En cuanto la conoció, mi abuela dictaminó: «Es un mal bicho». A mí tampoco me había gustado nada: me apretujó entre sus brazos, me manchó la mejilla con un maquillaje pegajoso y dulzón y me regaló una muñeca gorda y cursi, cuando lo que yo quería por entonces era un disfraz de indio. Se agachó hasta mi altura y dijo: «Esta niñita tan bonita y yo nos vamos a llevar muy bien, ¿verdad?», y me enseñó unos dientes manchados de carmín. Los demás creyeron que me sonreía, pero yo sé que lo que hacía era mostrarme los colmillos, como hace mi perro Fidel cuando se topa con un enemigo. Además me irritó que mintiera. Porque yo no era bonita, ni lo soy. Y ella, siempre tan coqueta y detallista, lo sabía. Creo que me despreció desde el primer instante.
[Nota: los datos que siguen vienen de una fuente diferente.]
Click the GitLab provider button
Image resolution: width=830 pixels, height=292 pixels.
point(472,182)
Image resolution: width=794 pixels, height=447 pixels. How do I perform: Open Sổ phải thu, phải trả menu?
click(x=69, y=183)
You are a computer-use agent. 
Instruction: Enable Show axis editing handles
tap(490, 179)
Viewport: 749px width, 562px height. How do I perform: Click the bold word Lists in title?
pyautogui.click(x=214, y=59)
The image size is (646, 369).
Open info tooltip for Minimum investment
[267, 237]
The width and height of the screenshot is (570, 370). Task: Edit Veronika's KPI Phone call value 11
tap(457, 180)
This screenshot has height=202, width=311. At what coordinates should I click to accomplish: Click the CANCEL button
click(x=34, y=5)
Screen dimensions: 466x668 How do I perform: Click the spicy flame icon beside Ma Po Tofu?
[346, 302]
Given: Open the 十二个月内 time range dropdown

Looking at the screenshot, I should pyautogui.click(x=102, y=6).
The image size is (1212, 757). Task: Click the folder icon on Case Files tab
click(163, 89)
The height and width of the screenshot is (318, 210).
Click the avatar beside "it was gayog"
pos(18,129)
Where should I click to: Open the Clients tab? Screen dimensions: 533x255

Ella, en cambio, pasaba por hermosa. En el pueblo lo comentaban: «Es muy estirada y muy señoritinga, pero qué alta, qué guapa, qué elegante». Y mi abuela decía: «Ya puede ser elegante, porque se está gastando en trapos todas las perras de tu padre». Aunque seguramente dijo «tu pobre padre». Desde que apareció la otra en la casa de la playa, durante aquellas horribles vacaciones, mi padre fue siempre para mi abuela «tu pobre padre». Y cuando hablaba de él sacudía la cabeza y suspiraba: «Los hombres, ya ves, no saben vivir solos, y así pasa, que luego llegan las lagartas y les lían. Ay, si tu madre viviese…», decía, y se ponía a llorar. Pero no por mi madre, que llevaba muerta muchos años, ni por mi «pobre padre», sino por ella misma. Porque mi abuela estaba segura de que la iban a meter en un asilo.
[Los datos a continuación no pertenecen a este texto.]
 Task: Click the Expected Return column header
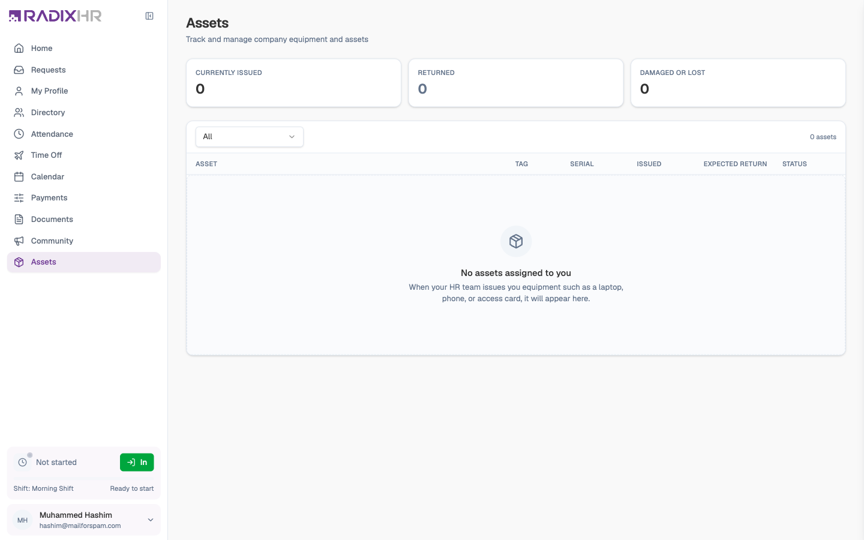(735, 164)
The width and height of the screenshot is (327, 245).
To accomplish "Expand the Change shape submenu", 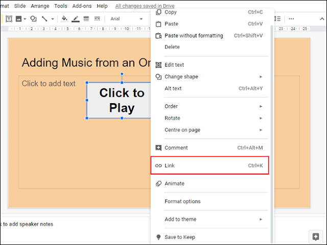I will pyautogui.click(x=209, y=77).
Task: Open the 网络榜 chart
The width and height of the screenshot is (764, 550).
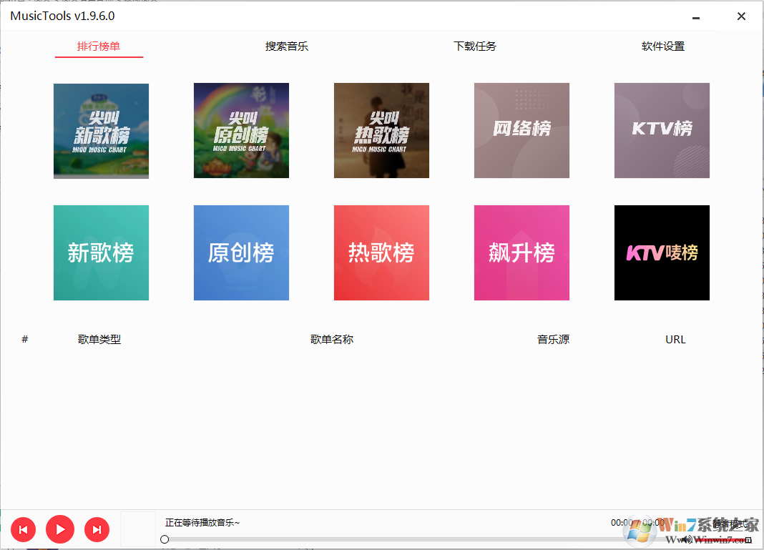Action: pos(521,130)
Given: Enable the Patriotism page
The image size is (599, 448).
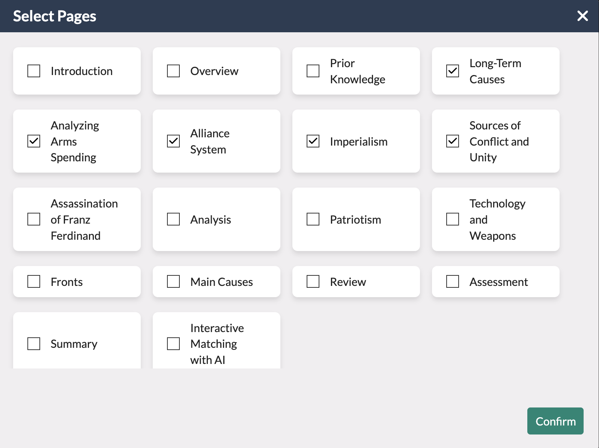Looking at the screenshot, I should 313,219.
Una tarde que habíamos entrado las dos en el supermercado oímos una conversación aterradora. Mi abuela y yo estábamos escarbando dentro del arcón congelador en busca de los helados de frambuesa, y las mujeres no nos vieron. «El otro día me encontré en la farmacia a la nueva de la casa del mirador… Muy guapetona, pero con unos humos…», decía una. «Pues al parecer la cosa está hecha, le ha cazado, se casan», contestaba la otra. «Entonces poco tardará en salir la vieja de la casa. No creo que ésa apechugue con la antigua suegra», añadió la primera con una risita. «Ya verás, seguro que se carga a la abuela… y a lo mejor hasta a la niña.» En ese momento la abuela y yo sacamos la cabeza del congelador, porque estábamos ya moraditas de frío. Y las vecinas se dieron un codazo y se callaron.